When Pigs Fly: Apache Pig, Open Source and Understanding Systems

Pig at LinkedIn

Hadoop drives many of our most powerful features at LinkedIn.  About half of our Hadoop jobs are submitted by Apache Pig.  This means that along with Azkaban and Voldemort, Pig is a large part of LinkedIn’s data cycle – the process behind features like People You May Know and Who Viewed My Profile.

I have used Pig intensively for about a year.  During that time, I have come to love Pig for what it enables me to do: easily manipulate my data at scale, to turn raw data into data products.  As a recovering Perl hacker (see: enlightened perl, catalyst framework), I always employ the tool with the highest level abstraction that fits the job – higher level tools being more powerful.  Because of this, good alternatives to Pig like Cascading, and the exciting work with LISP REPLs in Cascalog don’t do it for me.  If Perl is the duct tape of the internet, and Hadoop is the kernel of the  data center as computer, then Pig is the duct tape of Big Data.  Pig lets me easily flow my data in parallel with simple commands.  It lets me flow my data through dynamic languages like Python if I want to use SciPy, through simple UDFs in Java if I want to use a function repeatedly and share it with others, and ILLUSTRATE lets me check the output of my lengthy batch jobs and their custom functions without having to do a lengthy run of a long pipeline.  Taken together, these features enable me to be productive.

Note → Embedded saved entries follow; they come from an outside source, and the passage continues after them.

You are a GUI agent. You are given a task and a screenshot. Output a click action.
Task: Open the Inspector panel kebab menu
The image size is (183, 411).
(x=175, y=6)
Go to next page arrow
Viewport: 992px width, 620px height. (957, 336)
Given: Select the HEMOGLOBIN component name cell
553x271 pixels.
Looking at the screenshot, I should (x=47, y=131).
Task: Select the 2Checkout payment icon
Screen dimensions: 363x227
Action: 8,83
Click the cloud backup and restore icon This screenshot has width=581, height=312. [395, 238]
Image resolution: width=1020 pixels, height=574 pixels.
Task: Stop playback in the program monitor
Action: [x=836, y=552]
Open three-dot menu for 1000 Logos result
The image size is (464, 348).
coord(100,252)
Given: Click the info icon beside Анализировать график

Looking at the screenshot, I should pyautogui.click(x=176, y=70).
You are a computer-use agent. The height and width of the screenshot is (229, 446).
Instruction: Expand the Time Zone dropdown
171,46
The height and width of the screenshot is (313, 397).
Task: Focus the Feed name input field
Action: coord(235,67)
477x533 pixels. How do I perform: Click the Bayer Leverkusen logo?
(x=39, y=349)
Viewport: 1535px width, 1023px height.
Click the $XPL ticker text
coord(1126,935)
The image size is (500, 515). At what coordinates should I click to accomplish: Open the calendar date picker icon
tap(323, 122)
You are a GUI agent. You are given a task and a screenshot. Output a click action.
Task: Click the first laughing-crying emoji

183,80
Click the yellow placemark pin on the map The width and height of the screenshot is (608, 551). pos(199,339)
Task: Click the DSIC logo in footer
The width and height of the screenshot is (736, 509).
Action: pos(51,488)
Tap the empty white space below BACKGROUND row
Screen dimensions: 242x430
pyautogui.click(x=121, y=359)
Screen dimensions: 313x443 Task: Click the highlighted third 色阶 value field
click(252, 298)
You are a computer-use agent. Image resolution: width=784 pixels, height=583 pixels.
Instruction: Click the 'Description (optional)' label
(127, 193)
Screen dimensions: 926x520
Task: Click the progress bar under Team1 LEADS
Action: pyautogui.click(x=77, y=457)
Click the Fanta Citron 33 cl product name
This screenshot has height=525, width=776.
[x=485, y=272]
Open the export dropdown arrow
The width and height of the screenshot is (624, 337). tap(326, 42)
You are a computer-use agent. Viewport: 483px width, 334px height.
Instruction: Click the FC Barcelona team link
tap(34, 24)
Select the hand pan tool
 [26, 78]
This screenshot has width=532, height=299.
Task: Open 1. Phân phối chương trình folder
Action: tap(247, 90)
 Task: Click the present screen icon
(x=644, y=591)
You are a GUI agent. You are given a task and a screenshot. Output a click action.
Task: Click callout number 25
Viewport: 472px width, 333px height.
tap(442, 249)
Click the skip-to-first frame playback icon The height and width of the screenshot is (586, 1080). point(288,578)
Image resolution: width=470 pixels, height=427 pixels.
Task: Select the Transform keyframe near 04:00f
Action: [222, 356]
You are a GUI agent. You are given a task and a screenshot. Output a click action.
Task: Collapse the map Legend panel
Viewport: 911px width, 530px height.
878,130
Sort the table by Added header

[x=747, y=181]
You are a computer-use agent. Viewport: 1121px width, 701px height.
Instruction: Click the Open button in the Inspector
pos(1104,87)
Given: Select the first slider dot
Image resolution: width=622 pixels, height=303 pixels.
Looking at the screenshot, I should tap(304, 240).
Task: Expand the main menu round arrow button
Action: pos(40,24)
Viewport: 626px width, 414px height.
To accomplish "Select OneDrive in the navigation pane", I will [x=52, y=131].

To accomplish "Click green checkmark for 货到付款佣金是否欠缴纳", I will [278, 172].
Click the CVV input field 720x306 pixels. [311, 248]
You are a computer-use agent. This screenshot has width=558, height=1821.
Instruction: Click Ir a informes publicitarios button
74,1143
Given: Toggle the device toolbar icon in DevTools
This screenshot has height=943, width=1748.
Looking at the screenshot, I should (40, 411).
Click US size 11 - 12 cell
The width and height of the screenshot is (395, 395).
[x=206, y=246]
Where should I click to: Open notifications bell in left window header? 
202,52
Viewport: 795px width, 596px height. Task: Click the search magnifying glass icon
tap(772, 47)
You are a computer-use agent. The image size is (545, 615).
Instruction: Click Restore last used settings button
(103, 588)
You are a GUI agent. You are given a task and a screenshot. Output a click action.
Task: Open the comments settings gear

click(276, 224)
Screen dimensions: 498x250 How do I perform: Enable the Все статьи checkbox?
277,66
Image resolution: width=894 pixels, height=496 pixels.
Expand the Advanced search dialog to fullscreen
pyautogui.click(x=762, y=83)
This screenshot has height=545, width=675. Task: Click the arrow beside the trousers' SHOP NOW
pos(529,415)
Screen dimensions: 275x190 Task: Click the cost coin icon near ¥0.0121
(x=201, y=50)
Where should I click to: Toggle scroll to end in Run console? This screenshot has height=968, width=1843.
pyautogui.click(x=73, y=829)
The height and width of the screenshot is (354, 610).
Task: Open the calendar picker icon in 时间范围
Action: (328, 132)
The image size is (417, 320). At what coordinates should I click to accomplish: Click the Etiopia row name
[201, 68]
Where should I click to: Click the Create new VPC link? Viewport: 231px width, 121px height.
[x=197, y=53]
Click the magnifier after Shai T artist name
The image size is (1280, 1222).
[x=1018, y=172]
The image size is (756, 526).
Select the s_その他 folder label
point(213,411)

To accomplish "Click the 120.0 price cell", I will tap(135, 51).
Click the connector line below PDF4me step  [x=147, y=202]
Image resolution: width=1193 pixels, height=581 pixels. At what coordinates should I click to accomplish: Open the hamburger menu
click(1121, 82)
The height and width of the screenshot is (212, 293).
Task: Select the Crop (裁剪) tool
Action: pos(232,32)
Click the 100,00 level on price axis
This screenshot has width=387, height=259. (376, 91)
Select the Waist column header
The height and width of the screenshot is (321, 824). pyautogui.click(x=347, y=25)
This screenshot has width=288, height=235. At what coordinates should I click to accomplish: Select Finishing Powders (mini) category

mrI learned Pig not because I had a big data problem, but because I wanted to build a better interface for Hadoop (see: PigPen, WireIT, this demo video).  For a long time, I did not delve very deeply.  There was no reason to do so: I didn’t have to know how to code in MapReduce – Pig ‘just worked.’  I issue SQLish commands in Pig Latin, and Pig parses these commands and creates and submits MapReduce jobs for me.  This saves me from having to think too hard about the complexity of Java, MapReduce or Hadoop.  I don’t like to think about anything but the problem I’m actually solving, and so while I have written Algebraic MapReduce jobs as Pig UDFs, I am unlikely to ever write a Java Hadoop job unless I absolutely have to.

Apache Pig is now fairly robust, but data-flows themselves can get complex fast.  I’m pretty fluent in Pig Latin, but my code in any language rarely runs on the first try.  With batch computing, running jobs repeatedly to debug them can take a long time and slow development to a crawl.  One must often massage the Pig to command its will.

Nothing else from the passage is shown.